/---

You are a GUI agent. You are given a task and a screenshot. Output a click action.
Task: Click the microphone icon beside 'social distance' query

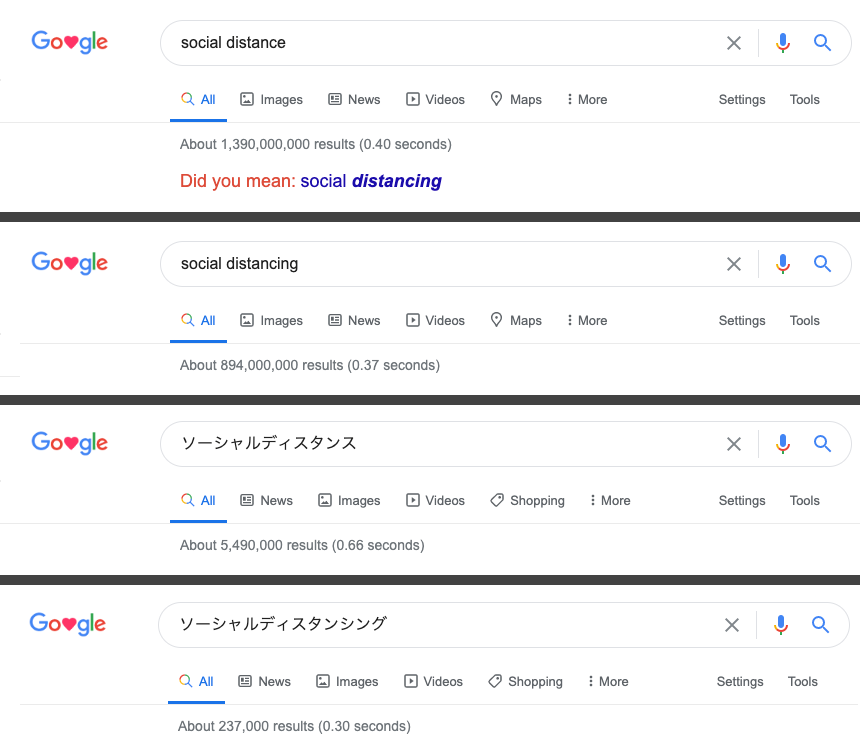(783, 43)
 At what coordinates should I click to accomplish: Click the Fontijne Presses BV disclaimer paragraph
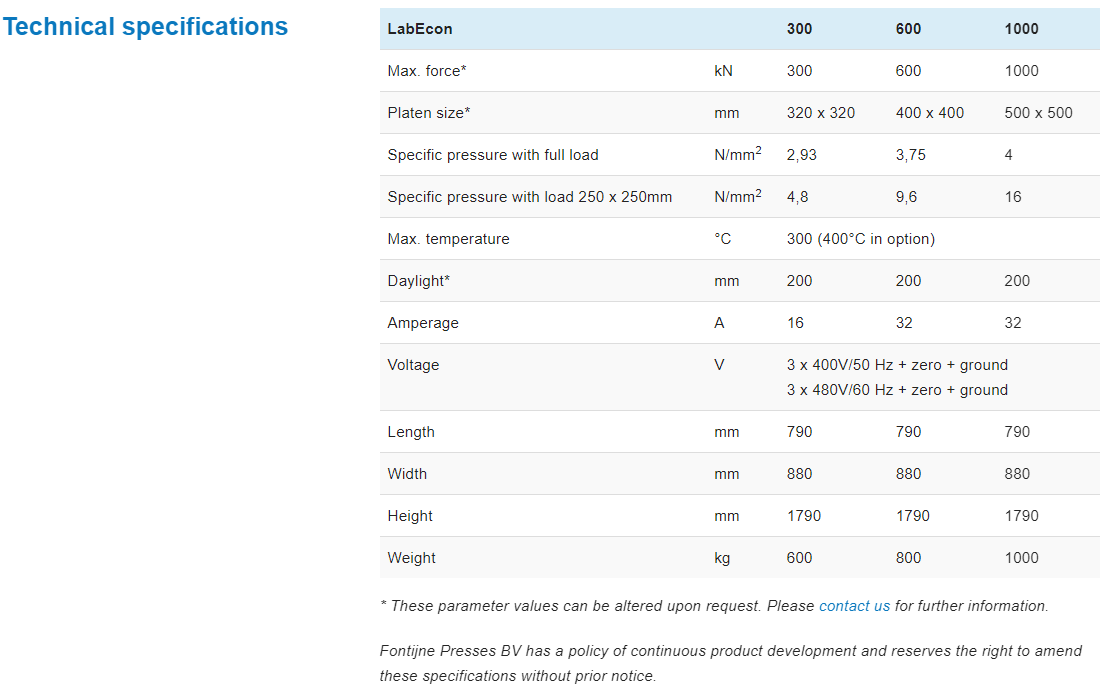(x=730, y=663)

\---

> _ABOUT THIS TASK_: In the answer, the entries should be restated verbatim, with all pictures omitted.

> _ANSWER TO THE EXERCISE_:
You are a GUI agent. You are given a task and a screenshot. Output a click action.
Task: Click the microphone icon beside 'social distance' query

(783, 43)
 At what coordinates should I click to accomplish: Click the Fontijne Presses BV disclaimer paragraph
(x=730, y=663)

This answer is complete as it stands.